Interview zum Thema Fangewalt beim Fußball: „Härtere Strafen sind das falsche Signal“
Fanprojekt-Vertreter Michael Gabriel spricht sich vor dem Runden Tisch zur Fan-Gewalt für Dialog statt Repressionen aus.
Düsseldorf. Angesichts der jüngsten Ausschreitungen im Fußball berät am Montag im Berliner Innenministerium ein „Runder Tisch“ über Gegenmaßnahmen zur Fangewalt. Neben Bundesinnenminister Hans-Peter Friedrich, DFB-Chef Theo Zwanziger und Liga-Präsident Reinhard Rauball nimmt auch Michael Gabriel (47) teil. Er ist Diplom-Sportwissenschaftler und vertritt als Leiter der Koordinationsstelle Fanprojekt (KOS) die Fan-Interessen.
Herr Gabriel, mit welchen Erwartungen gehen Sie in die Sitzung?
Michael Gabriel: Wir haben Bauchschmerzen, denn im Moment stehen die Zeichen auf Repression — man will Zeichen setzen und denkt an Strafverschärfungen, härteres Durchgreifen.

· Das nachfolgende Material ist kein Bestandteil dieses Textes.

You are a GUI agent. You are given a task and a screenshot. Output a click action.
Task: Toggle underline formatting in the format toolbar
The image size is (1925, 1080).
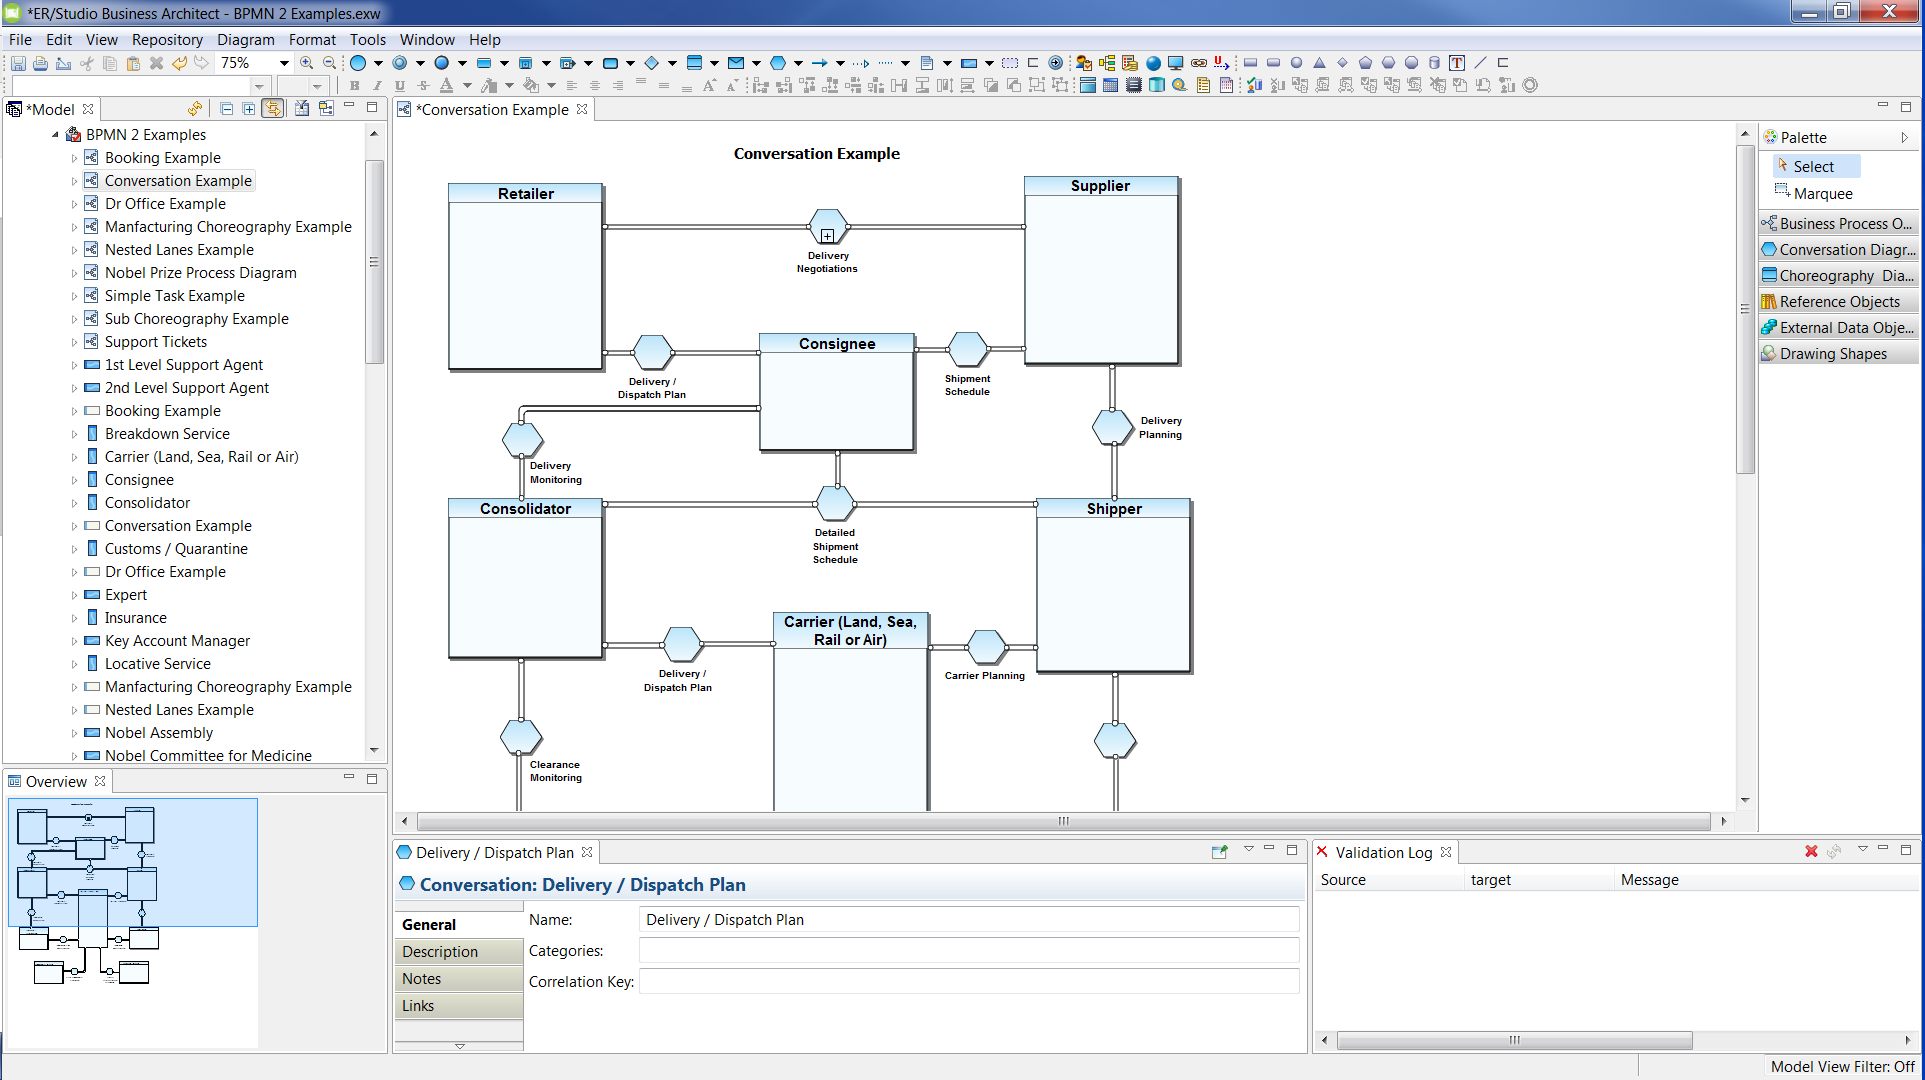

Zielführend wäre hingegen, dass man gerade jetzt auf Entspannung, vernünftige Konfliktlösung und Dialog setzt.
Gabriel: Was genau ist denn passiert? Es hat bei zwei besonderen Spielen, nämlich in Dortmund und in Frankfurt, erhebliche Ausschreitungen gegeben — und das hat eine bundesweite Debatte ausgelöst, als wenn solche Zwischenfälle an der Stadionordnung wären. Das stimmt aber nicht, und auch die Statistiken, aus denen sogenannte Experten einen Anstieg der Gewalt ablesen, sind hier nicht eindeutig. Noch einmal: Jeder Verletzte ist einer zuviel, und Regelverstöße von Fans müssen bestraft werden. Aber bitte keine Generaldebatte über gewalttätige Fußball-Fans, die damit nur kriminalisiert werden.
Der niedersächsische Innenminister Uwe Schünemann fordert eine Ausweitung des Stadionverbots und härtere Strafen.
Gabriel: Das sind falsche Signale. Wenn das tatsächlich so umgesetzt wird, dann wird das nicht zur Befriedung der Szene beitragen. In Italien hat man geglaubt, die Probleme in den Griff zu bekommen, indem man ausschließlich die Karte Repression und Härte gespielt hat. Man sieht ja, was dabei herausgekommen ist.
Wo sehen Sie positive Beispiele?
Gabriel: Generell gilt: Alle Probleme sind am ehesten lokal zu lösen, von den Beteiligten vor Ort. Und es zeigt sich, dass überall dort, wo man langfristig, konsequent und dialogbereit mit den Fans umgeht, die Probleme am geringsten sind. Der Schlüssel zur Lösung liegt immer darin, dass man die Fans wirklich ernst nimmt und nicht nur als Staffage missbraucht oder erst bei Problemen auf sie zugeht.
Was werden Sie Innenminister Schünemann entgegnen, der vorgeschlagen hat, dass die öffentliche Hand aus der Finanzierung der Fanprojekte aussteigt?
Gabriel: Wahrscheinlich liegt hier wie so oft ein Missverständnis in Bezug auf unsere Arbeit vor. Die Mitarbeiter in den Fanprojekten erreichen unglaublich viele junge Menschen, die sich ihnen bei Problemen vertrauensvoll zuwenden, sei es am Arbeitsplatz, bei Suchtproblemen oder auch bei Schulden. Darüber hinaus fördern die Fanprojekte Aktivitäten der Jugendlichen etwa gegen Rassismus und Diskriminierungen. Deswegen darf sich die Öffentliche Hand hier nicht aus der Verantwortung stehlen.
Und wenn doch wieder Bengalos angezündet und Böller geworfen werden?
Gabriel: Dann muss es Strafen geben, ganz klar. Die Fans wollen aber nicht pauschal kriminalisiert werden als Schläger und Pyromanen. In der Diskussion um die Pyrotechnik haben die Ultras gezeigt, dass sie verhandlungsbereit und kooperativ sein können. Es ist schade, dass ohne wirkliche Not die vom DFB und der DFL begleiteten Gespräche abgebrochen worden sind und nun die Ampel komplett auf Rot steht.